# TASKS AND EXERCISES
A - Reproduce the stretch of the lab passage from "In the previous" through "within the genome.".
B - According to the lab passage, which promoter drives expression of the gRNA sequence in the gRNA_target plasmid?

── DOCUMENT SEGMENT ──

In the previous laboratory session, you co-transformed pdCas9 and your pgRNA_target plasmids into E. coli MG1655. The colonies present on your LB plates containing chloramphenicol and ampicillin should carry both plasmids in that they were able to survive selection by both antibiotics. The promoter (pJ23119) driving expression of your gRNA sequence in the gRNA_target plasmid is constitutively active. This means that RNAP is not prohibiting from binding and transcription of the gRNA target sequence is therefore not inhibited. Therefore, your gRNA_target is always present in the MG1655 cells and binding to the target sequence within the genome.

───
── RECORDS SUPPLIED ──

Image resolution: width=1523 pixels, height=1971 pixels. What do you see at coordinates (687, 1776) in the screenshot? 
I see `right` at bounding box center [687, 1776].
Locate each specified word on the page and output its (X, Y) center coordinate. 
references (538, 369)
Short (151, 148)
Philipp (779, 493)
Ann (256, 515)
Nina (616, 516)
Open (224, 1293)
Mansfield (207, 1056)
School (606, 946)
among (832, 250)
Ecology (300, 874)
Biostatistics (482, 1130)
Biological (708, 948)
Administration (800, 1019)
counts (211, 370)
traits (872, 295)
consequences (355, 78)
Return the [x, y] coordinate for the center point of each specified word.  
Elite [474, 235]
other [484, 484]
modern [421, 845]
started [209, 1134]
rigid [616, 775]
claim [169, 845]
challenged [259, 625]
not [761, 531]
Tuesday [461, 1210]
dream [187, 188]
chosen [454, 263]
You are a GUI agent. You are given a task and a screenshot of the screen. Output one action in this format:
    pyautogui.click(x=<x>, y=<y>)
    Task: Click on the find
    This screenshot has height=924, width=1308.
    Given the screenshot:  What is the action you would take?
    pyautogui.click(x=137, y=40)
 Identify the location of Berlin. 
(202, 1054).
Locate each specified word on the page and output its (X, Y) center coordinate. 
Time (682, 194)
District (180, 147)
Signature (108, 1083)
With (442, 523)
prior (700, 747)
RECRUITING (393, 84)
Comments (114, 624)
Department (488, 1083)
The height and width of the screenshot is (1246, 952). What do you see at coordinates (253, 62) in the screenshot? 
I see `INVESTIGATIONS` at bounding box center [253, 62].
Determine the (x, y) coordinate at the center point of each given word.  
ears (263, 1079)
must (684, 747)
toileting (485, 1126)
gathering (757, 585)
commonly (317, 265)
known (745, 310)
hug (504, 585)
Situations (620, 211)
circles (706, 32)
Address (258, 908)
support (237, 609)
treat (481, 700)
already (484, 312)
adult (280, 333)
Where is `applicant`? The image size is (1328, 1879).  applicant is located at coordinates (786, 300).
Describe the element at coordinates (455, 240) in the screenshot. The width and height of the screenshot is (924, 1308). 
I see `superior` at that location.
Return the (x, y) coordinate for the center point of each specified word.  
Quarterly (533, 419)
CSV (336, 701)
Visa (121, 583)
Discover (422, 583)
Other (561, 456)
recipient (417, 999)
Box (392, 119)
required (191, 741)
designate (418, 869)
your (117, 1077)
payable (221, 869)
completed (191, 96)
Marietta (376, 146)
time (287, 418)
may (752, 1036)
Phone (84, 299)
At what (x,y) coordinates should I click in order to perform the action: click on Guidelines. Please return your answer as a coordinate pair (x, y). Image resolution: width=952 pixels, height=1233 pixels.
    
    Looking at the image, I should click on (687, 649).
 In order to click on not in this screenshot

───

# RESULTS
A -
In the previous laboratory session, you co-transformed pdCas9 and your pgRNA_target plasmids into E. coli MG1655. The colonies present on your LB plates containing chloramphenicol and ampicillin should carry both plasmids in that they were able to survive selection by both antibiotics. The promoter (pJ23119) driving expression of your gRNA sequence in the gRNA_target plasmid is constitutively active. This means that RNAP is not prohibiting from binding and transcription of the gRNA target sequence is therefore not inhibited. Therefore, your gRNA_target is always present in the MG1655 cells and binding to the target sequence within the genome.

B - The promoter pJ23119, which is constitutively active.